*Work request*. Report each line of the data below in which "playback" appears.

*Information given*.
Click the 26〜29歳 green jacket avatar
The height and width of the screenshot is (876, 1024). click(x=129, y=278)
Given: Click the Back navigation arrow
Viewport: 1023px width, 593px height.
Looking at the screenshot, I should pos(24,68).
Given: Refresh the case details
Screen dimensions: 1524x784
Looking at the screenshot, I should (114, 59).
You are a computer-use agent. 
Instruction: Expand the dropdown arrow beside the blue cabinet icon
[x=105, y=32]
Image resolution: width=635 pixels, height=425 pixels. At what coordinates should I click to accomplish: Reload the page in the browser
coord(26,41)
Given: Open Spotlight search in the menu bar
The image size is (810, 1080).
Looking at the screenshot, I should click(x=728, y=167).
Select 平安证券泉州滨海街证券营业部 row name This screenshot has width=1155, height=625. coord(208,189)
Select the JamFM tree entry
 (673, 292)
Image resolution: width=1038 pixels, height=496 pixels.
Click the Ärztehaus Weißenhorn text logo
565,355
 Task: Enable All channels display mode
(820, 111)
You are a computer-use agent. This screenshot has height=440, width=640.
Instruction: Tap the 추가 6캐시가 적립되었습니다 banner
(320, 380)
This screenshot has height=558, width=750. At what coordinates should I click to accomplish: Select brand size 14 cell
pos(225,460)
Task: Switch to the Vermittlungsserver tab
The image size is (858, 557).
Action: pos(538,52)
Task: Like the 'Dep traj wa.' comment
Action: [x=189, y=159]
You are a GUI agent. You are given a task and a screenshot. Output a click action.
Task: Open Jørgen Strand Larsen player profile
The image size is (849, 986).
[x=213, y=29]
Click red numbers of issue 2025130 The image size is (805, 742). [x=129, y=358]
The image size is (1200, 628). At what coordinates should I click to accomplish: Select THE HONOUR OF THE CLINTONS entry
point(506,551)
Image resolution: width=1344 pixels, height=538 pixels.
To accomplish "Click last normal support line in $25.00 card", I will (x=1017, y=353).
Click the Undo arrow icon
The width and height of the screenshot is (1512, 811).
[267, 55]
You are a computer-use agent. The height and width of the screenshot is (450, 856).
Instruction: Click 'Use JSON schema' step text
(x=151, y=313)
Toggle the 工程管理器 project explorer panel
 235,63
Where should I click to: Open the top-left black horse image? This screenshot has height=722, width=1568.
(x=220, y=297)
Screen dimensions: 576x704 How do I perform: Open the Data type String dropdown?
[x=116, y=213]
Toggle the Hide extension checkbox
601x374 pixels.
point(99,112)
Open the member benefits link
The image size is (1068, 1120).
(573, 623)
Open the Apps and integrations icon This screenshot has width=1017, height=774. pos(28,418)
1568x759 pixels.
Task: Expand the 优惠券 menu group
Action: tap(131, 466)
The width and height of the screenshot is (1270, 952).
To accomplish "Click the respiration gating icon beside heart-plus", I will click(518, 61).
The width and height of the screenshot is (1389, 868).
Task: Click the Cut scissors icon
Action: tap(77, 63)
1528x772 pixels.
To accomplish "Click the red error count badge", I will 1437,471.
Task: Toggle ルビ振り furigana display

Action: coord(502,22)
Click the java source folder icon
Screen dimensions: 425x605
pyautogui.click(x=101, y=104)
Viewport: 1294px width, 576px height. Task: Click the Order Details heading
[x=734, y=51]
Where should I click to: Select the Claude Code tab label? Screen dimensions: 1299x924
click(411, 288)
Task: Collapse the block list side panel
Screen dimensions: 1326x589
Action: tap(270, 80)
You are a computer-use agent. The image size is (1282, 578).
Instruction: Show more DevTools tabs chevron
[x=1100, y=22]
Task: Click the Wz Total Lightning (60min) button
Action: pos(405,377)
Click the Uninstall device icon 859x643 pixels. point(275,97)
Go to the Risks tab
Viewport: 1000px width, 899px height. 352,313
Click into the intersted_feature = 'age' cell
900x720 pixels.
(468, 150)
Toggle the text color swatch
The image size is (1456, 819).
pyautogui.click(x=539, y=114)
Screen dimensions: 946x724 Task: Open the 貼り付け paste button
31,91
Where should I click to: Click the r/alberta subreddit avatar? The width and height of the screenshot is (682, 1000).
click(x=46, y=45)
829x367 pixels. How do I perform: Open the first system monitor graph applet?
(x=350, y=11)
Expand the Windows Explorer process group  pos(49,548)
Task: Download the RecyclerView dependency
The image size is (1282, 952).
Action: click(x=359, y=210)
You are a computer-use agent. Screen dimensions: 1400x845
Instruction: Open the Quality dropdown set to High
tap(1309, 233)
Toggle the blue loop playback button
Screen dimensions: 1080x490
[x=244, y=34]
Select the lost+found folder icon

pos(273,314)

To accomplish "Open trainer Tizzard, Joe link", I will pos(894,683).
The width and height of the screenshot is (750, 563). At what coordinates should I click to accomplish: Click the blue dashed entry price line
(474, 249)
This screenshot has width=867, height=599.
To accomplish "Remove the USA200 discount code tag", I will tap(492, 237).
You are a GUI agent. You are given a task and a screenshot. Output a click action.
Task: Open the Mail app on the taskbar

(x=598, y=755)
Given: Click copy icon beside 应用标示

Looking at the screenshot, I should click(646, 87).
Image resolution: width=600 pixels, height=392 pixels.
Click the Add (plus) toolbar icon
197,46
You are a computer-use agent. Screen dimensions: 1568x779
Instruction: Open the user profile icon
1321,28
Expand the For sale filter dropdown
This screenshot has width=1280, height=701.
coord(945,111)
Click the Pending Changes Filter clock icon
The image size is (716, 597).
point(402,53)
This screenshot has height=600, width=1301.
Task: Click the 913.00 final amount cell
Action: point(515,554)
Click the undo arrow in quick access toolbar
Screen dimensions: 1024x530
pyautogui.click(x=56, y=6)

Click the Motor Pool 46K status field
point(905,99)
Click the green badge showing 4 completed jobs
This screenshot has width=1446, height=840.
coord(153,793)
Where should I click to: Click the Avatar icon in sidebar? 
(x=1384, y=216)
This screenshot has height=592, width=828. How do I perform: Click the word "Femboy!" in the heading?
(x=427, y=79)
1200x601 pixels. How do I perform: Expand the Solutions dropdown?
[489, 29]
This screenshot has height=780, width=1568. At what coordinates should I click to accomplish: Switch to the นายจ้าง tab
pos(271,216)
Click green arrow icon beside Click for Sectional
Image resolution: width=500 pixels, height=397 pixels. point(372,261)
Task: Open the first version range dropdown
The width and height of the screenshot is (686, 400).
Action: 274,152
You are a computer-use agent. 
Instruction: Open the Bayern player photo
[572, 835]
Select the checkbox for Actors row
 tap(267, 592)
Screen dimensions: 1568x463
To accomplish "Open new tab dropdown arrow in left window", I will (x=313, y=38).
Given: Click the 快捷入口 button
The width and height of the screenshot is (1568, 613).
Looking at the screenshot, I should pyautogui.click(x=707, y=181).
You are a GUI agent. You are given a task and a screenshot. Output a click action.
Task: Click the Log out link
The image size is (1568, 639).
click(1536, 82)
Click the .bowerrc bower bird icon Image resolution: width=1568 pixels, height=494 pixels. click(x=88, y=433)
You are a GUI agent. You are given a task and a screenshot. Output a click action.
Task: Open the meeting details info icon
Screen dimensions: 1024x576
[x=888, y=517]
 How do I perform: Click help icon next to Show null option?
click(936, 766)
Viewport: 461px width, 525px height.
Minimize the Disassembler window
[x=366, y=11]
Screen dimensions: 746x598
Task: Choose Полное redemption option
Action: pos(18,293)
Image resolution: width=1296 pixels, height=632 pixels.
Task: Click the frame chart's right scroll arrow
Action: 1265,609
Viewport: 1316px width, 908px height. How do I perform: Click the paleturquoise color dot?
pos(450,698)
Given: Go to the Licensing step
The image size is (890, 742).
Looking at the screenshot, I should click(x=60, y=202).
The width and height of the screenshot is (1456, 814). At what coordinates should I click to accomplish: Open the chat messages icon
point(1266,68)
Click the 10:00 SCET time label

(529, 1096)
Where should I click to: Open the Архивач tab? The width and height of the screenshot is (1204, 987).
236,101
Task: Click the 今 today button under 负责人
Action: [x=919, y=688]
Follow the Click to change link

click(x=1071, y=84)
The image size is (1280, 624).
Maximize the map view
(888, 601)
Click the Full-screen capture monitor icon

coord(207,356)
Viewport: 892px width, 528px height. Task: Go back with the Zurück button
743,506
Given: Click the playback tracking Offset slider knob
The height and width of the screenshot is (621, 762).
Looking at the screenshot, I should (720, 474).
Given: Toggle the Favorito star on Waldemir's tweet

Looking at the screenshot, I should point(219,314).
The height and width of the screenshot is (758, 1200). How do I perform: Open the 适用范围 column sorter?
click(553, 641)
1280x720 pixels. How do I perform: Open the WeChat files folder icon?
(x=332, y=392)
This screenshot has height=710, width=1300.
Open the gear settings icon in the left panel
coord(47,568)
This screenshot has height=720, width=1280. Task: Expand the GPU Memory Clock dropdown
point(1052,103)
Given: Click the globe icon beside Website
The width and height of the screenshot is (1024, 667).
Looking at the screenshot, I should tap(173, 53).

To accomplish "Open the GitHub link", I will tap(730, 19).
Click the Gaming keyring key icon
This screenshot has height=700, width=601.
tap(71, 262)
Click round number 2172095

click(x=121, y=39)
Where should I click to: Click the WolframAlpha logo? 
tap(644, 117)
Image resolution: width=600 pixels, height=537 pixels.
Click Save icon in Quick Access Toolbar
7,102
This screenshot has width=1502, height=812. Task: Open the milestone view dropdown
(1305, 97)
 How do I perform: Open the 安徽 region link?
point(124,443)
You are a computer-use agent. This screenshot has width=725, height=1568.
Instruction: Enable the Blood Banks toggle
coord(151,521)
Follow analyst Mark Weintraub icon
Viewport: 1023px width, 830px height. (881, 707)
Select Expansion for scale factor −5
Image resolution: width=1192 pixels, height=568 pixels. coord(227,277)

*Written solution*.
Toggle the blue loop playback button
Given: Click the playback tracking Offset slider knob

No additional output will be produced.